What do you do when you're stuck in neutral and there's a hill to climb? You reach for another gear, of course. And that is what the Peace and Security Funders Group is doing. PSFG, founded in 1999, is an affinity group for funders waging peace and trying to improve global security. The group has 56 members, large and small, each trying to navigate a world where regional conflicts, ethnic strife and terrorism have supplanted the monolithic Cold War adversary.

In September, PSFG hired a new executive director, 35-year-old Alexandra I. Toma, to "shake things up," as she put it. While praising the group’s staunch advocacy for the community, Toma believes there's much "untapped potential" and she spent much of her first two months on the job asking members to assess strengths and weaknesses—and how best to open the taps.

So at PSFG's annual conference in Chicago this week, after Democratic Senator Dick Durbin of Illinois had welcomed the faithful, Toma announced a three-pronged plan to make PSFG the go-to affinity group in the peace community and to enable its members to get more, er, bang, for their bucks.

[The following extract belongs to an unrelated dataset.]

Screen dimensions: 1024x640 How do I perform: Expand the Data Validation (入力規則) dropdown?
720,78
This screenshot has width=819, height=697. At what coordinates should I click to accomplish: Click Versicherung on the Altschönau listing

  1. Build peace and peace capacity—as an organization servicing its members, but also building the capacity of members as grantmakers in this sphere. In other words, finding strength in numbers. "Members want us to provide a platform where they can come together and strategize, learn from one another and collaborate on joint projects," says Toma. I believe the right word is "leverage."
  2. Enhance and augment PSFG's public voice and its brand. There are lots of other affinity groups, and some of these groups are quite visible, like the Neighborhood Funders Group and the Environmental Grantmakers Association. PSFG want to boost its profile, too—not for its own sake, but to add value, in marketing lingo.
  3. Expand the community so that there are more diverse voices talking about peace and security. This doesn't mean diversity in the racial or ethnic sense, but in terms of expanding the meaning of security to include human, food and economic security. If economic inequality and class warfare are threats to peace, they are issues that must be addressed.

In sum, Toma sees these new directions as means to an end: becoming more influential. PSFG can do more as a powerful group of funds to inform and educate policymakers. Why are its members investing in certain issues? What is our group's theory of change? This is Peace 2.0, she says. As Toma has discovered in eight months, there's no security in standing pat.